About 15 percent of U.S. households – and 17 percent of Rhode Island households – spent more than half of their income on housing in 2005, according to a report released yesterday by Harvard University’s Joint Center for Housing Studies.

Minehan declined to comment on the findings, saying she hadn’t seen the report.

“I think it’s fair to say that, yes, there are some low-income families who are challenged by debt,” said Jeffrey C. Fuhrer, the Boston Fed’s executive vice president and director of research.

The solution to that problem, he said, is “basic financial literacy.” He added that income inequality is an issue for federal legislators and the treasury and is “not something the Fed as policy looks to address.”

Income inequality is viewed by some as a “side effect of policies that are growth-producing,” said Browne, the Boston Fed’s economic advisor.
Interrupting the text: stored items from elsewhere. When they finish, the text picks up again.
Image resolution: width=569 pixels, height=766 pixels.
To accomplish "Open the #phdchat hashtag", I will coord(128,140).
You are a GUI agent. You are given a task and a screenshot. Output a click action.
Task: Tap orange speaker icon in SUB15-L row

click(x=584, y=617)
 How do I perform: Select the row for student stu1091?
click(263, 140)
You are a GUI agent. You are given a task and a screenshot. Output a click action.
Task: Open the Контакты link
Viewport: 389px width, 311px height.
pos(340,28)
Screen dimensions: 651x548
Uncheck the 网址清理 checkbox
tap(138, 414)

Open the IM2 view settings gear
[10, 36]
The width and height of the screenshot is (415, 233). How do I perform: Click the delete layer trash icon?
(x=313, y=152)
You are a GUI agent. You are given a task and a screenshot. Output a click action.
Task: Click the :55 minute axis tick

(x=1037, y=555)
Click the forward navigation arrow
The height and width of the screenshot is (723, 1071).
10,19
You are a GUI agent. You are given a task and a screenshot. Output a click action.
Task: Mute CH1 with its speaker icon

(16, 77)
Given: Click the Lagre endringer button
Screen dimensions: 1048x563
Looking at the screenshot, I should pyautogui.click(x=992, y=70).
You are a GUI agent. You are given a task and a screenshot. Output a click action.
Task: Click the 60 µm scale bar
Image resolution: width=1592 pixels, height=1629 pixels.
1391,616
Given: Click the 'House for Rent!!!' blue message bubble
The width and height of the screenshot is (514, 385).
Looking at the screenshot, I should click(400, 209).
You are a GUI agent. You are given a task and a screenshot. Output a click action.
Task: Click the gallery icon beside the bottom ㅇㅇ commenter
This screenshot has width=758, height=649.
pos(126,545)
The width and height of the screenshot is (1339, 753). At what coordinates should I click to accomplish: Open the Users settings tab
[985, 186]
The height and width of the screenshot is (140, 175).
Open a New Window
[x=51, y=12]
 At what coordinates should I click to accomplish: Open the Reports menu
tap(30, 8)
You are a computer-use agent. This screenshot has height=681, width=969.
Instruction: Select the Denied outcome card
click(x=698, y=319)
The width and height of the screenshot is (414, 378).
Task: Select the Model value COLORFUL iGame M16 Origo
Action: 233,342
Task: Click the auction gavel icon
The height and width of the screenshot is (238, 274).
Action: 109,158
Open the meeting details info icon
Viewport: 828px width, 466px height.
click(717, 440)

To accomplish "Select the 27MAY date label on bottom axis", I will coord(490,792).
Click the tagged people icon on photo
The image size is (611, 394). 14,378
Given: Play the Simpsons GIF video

College graduates: The problem of college graduates leaving Rhode Island is something that business leaders could do more to address, said Browne. The “mantra” among business leaders, she said, has been that they cannot find enough well-trained recruits in Rhode Island.

“How aggressively are Rhode Island companies recruiting them?” Browne said. “You have the highest number of enrolled students [in the country] after Massachusetts. You have a great resource there and Rhode Island companies should be recruiting very aggressively.”

But business leaders say the high cost of housing is one reason preventing the best and brightest from staying in Rhode Island.

“When kids are coming out of college,” Browne said, simply, “they’re not looking to buy a house; they’re looking to rent.”

Laurie White, president of the Greater Providence Chamber of Commerce, who attended the meeting, said that view is well taken and “something the chamber is working on.” Rhode Island needs to have a “much more aggressive system” for developing internships which will showcase the opportunities here and connect college students with employers.

In addition to housing, other concerns raised at the meeting, White said, included the state budget deficit and income taxes.